Acclaimed Singer-Songwriter-Guitarist's First Solo Release Since 2001!
Doyle Bramhall II's latest album Rich Man , long awaited by fans who have followed Bramhall's collaborations with artists as far-ranging as Tedeschi Trucks Band to Roger Waters, is his first in over a decade. The album reflects both his extensive experience in the interim with such artists as Eric Clapton, whom he's worked closely with for more than ten years (and who hails him as one of the most gifted guitarists he's ever heard) and Sheryl Crow, for whom he produced and composed songs for on the 2011 album 100 Miles from Memphis, as well as an intensive spiritual and musical journey that took him to India and Africa in search of new sounds and an inner peace sought following the death of his legendary father Doyle Bramhall.
Rich Man opens with the pointed "Mama Can't Help You," a "call for a reckoning," says Bramhall, about "entitlement, accountability and taking responsibility for yourself, your circumstances, actions and resulting consequences." The second track "November," being "a love song to my late father," has the essence of their favorite R&B records the two listened to as Bramhall grew up. The contemporary groove easily recalls the horn arrangements they loved, but with a decidedly personal statement.
"The Veil" comes out of "the breakthrough" of discovering "a person's dark, ugly, true nature, hidden by a veil of contrived charm," Bramhall continues. "It's a warning to look beyond the veil and a call to do better." "My People" is distinguished by instrumentation including baritone 12-string guitars, harmonium, and sarangi – the North Indian classical bowed string instrument performed here by one of its top players, Ustad Surjeet Singh.
"New Faith" features Norah Jones and "Hands Up," is titled with the phrase associated with last year's racial unrest in Ferguson, Mo, and elsewhere. "Rich Man," the album's title track, says Bramhall, "is about living for the day, recognizing it's all we have and finding strength and personal spirituality. It's about gratitude for spiritual and personal peace." "Harmony," like the preceding "Rich Man" and other album tracks, is marked by a string arrangement from multi-instrumentalist Adam Minkoff, a Bramhall band member.
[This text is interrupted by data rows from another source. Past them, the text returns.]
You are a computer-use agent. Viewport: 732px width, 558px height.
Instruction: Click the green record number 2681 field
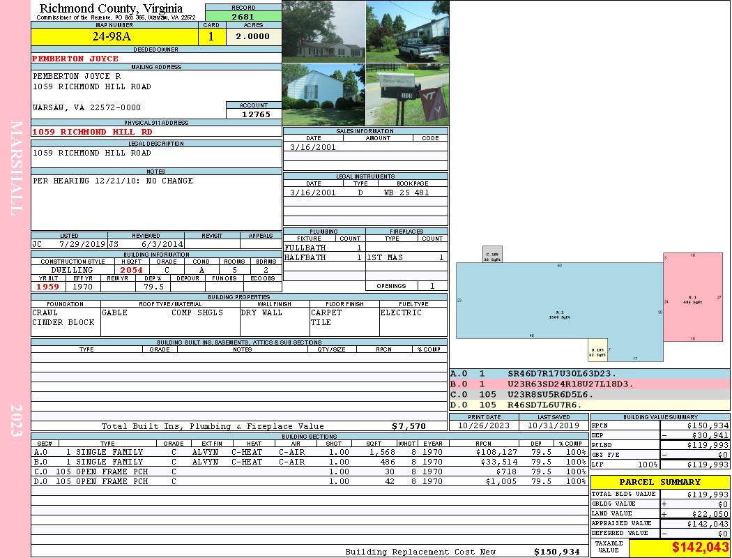pyautogui.click(x=243, y=16)
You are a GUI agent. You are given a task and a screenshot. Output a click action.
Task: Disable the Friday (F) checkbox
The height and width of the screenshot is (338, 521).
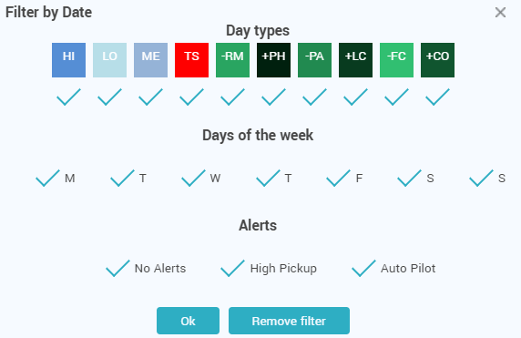(x=338, y=179)
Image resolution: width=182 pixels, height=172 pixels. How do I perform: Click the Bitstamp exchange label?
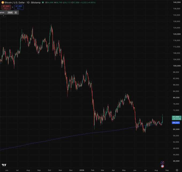(x=36, y=2)
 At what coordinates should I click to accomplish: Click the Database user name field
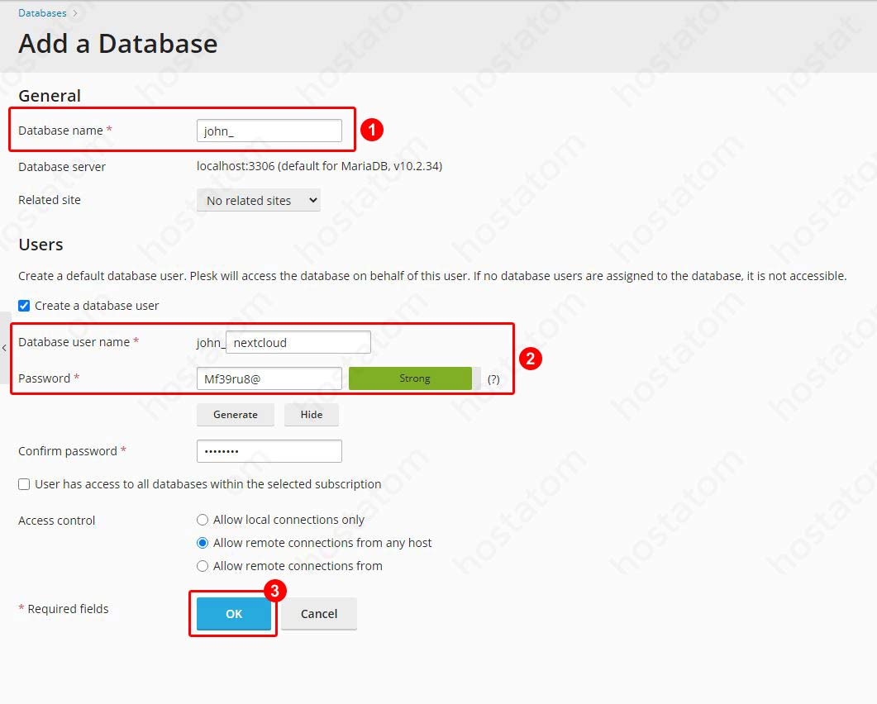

"Cries of Ages" is "inspired by great leaders in our history and the hope that the goodness fostered by their teaching will help us overcome this moment of crisis," says Bramhall, again citing Ferguson "and the racism in this country." "Saharan Crossing" then jumps the Atlantic to North Africa, employing the melon-shaped Arabic oud (lute) played by his own oud teacher Yuval Ron, the renowned Israeli composer/player/arranger. "Saharan Crossing" naturally segues into "The Samanas," which addresses Bramhall's "journey into the world to find who I was." Rich Man concludes with an evocative reading of Jimi Hendrix's "Hear My Train a Comin'."